三津石智巳

👦🏻👦🏻👧🏻 Father of 3 | 🗺️ Service Reliability Engineering Manager at Rakuten Travel | 📚 Avid Reader | 👍 Wagashi | 👍 Caffe Latte | 👍 Owarai

【感想】Elasticsearch: The Definitive Guide シーズン2

Chapter 2, 4, 9がこの本のマニアックな部分なので積極的に読んでいきたい。

"If you set replication to async, it will return success to the client as soon as the request has been executed on the primary shard. It will still forward the request to the replicas, but you will not know whether the replicas succeeded."

via Check out this quote from Elasticsearch: The Definitive Guide - https://learning.oreilly.com/library/view/elasticsearch-the-definitive/9781449358532/part01ch04.html

MongoDBでいうところのwrite concernのようなものかと。
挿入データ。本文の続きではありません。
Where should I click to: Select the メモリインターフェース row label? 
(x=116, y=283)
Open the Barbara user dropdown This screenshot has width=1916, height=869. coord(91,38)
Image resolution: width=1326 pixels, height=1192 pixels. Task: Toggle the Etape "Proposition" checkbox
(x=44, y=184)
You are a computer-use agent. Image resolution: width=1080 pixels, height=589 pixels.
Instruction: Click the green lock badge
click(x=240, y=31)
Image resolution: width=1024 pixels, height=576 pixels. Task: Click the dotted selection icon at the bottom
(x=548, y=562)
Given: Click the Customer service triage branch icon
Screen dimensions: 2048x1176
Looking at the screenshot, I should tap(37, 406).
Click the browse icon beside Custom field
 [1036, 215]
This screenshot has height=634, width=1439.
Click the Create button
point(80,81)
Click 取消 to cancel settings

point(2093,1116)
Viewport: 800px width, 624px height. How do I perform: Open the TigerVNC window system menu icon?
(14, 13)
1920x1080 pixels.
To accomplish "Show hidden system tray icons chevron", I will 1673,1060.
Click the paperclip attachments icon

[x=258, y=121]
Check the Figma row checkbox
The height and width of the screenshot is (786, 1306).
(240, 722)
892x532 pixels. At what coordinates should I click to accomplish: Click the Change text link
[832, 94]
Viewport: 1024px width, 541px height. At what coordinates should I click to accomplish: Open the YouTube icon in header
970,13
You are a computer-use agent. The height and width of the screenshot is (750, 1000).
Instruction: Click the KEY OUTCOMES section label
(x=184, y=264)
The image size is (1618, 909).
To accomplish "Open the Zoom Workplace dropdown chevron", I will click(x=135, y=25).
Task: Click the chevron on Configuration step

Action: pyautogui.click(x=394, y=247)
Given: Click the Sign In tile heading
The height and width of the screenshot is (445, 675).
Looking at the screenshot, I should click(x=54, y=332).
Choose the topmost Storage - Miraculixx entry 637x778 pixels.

7.3の公式ドキュメントでこの記述がなかなか見つからない。

"By default, the primary shard requires a quorum, or majority, of shard copies (where a shard copy can be a primary or a replica shard) to be available before even attempting a write operation."

via Check out this quote from Elasticsearch: The Definitive Guide - https://learning.oreilly.com/library/view/elasticsearch-the-definitive/9781449358532/part01ch04.html

公式ドキュメントの構造がいまだに理解できないのだが、関係するのはおそらくここらへん。


By default, write operations only wait for the primary shards to be active before proceeding (i.e. wait_for_active_shards=1). This default can be overridden in the index settings dynamically by setting index.write.wait_for_active_shards. To alter this behavior per operation, the wait_for_active_shards request parameter can be used.

https://www.elastic.co/guide/en/elasticsearch/reference/7.3/docs-index_.html

これは7.3までにデフォルトquorumが変わったということか?


で変わったことを確認。Elasticsearchは公式ドキュメントよりGithub issuesの方が分かりやすい気がする。

By default, index.translog.durability is set to request meaning that Elasticsearch will only report success of an index, delete, update, or bulk request to the client after the translog has been successfully fsynced and committed on the primary and on every allocated replica. If index.translog.durability is set to async then Elasticsearch fsyncs and commits the translog every index.translog.sync_interval (defaults to 5 seconds).

https://www.elastic.co/guide/en/elasticsearch/reference/7.3/index-modules-translog.html

  • index.translog.durability: request
  • wait_for_active_shards: 1

がデフォルトということは分かったが、結局いつclientにacknowledgeが返るかのデフォルトがわからない。

Since replicas can be offline, the primary is not required to replicate to all replicas. Instead, Elasticsearch maintains a list of shard copies that should receive the operation. This list is called the in-sync copies and is maintained by the master node. As the name implies, these are the set of "good" shard copies that are guaranteed to have processed all of the index and delete operations that have been acknowledged to the user.

3. Forward the operation to each replica in the current in-sync copies set. If there are multiple replicas, this is done in parallel.
4. Once all replicas have successfully performed the operation and responded to the primary, the primary acknowledges the successful completion of the request to the client.

https://www.elastic.co/guide/en/elasticsearch/reference/7.3/docs-replication.html#_basic_write_model

ふわっとしているが全てのin-sync copies上でindexingが終わって始めてclientにacknowledgeが返るように読める。MongoDBでいうところのなんだ?


Stennie氏はStack OverflowのMongoDBトピックで個人的に信頼のおける方。曰く、MongoDBにおいてw: allのようなwrite concernはない。強い一貫性を求める場合、read preferenceをprimary(デフォルト)とし、write concernをmajorityとするとのこと。なるほど。言われてみれば当たり前だがwrite/readを同時に考えずにreplicationを語ることはできないと気がついた。

ここまで読んでreplicationに対する理解が圧倒的に弱いことがわかったので、別の本へ移動。